Cain's breath came in sharp gasps as he tore through the endless abyss, the whispers of the Forsaken clawing at his mind. The darkness around him twisted, shifting unnaturally, as if reality itself was bending to trap him.
He had no idea where he was running.
But he knew one thing—he couldn't stop.
The Titan Core inside him burned hotter than ever, not from exhaustion, but from something else. It was fighting against something unseen, something deep within the abyss.
Something inside him.
The Forsaken's words echoed in his mind.
"You cannot win as you are."
Cain clenched his teeth, pushing forward. He had spent his entire life proving people wrong. He had survived the Forsaken Trials, fought monsters in the depths, escaped the Warbringers.
He would survive this too.
But the abyss didn't let him go so easily.
The shadows around him thickened, the air becoming heavy. His footsteps faltered as the ground beneath him warped, like it was pulling him down.
Cain gritted his teeth.
No.
He forced his Titan Core to flare, golden flames bursting from his form in an attempt to push back against the abyss.
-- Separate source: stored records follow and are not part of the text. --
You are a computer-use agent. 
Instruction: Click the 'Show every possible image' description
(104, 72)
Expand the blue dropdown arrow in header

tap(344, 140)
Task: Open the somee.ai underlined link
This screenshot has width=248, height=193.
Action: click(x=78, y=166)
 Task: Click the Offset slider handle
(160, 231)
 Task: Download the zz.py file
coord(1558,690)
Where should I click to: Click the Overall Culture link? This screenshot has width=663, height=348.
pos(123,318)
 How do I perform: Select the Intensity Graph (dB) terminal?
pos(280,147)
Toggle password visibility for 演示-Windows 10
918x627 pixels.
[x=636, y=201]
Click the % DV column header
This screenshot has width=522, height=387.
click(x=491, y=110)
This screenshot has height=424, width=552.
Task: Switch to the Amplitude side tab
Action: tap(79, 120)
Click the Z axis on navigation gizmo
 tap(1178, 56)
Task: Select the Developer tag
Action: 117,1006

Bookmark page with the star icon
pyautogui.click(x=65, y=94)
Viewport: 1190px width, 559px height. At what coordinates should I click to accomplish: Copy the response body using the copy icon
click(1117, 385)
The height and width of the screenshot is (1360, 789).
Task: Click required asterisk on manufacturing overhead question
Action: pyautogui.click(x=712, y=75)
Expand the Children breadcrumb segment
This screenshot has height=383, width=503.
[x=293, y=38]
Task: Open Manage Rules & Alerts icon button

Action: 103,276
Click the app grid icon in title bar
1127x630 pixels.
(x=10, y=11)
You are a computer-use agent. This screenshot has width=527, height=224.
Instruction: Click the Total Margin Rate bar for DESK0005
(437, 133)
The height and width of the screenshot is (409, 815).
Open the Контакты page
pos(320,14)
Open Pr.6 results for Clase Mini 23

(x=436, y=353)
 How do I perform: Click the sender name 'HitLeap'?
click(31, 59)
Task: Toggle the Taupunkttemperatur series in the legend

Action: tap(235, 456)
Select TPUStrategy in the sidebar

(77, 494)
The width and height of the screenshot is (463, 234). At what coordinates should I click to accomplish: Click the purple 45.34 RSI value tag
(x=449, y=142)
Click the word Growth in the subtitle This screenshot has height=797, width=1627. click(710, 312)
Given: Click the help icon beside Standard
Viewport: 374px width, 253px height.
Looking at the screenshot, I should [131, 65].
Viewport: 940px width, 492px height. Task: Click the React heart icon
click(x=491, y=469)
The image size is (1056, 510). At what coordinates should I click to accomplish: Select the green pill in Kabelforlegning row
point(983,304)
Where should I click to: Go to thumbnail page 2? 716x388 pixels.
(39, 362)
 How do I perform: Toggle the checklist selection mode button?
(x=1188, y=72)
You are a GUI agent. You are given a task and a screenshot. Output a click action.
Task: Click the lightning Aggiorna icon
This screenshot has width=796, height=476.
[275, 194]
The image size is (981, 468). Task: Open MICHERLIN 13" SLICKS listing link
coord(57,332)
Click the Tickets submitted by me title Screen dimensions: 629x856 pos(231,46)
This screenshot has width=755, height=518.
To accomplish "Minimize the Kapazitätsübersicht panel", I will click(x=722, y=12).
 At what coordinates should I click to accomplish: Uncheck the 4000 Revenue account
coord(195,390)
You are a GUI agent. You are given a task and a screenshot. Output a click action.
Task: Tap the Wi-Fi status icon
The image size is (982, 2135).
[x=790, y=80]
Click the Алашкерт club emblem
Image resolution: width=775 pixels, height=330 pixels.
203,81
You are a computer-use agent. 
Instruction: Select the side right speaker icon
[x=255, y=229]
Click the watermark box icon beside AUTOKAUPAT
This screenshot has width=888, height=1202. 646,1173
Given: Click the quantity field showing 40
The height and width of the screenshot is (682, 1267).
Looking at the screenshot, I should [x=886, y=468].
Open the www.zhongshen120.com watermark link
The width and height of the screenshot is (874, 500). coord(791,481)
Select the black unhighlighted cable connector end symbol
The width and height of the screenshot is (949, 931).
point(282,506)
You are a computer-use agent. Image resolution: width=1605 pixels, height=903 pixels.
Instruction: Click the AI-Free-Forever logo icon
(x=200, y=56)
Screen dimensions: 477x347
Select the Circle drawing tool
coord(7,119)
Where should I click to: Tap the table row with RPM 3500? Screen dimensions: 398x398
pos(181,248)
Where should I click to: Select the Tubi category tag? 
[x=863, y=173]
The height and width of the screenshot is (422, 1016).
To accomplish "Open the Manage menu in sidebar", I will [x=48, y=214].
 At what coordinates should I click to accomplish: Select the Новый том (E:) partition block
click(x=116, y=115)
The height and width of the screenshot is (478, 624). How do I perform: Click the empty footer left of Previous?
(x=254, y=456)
For a brief moment, it worked.
The shadows recoiled, the weight on his body easing just enough for him to move again. He surged forward, sprinting toward the faintest hint of light in the distance. It was small—barely visible—but it was there.
A way out.
The Forsaken were behind him, but they weren't chasing.
They didn't need to.
Because something was waiting ahead.
Cain felt it before he saw it.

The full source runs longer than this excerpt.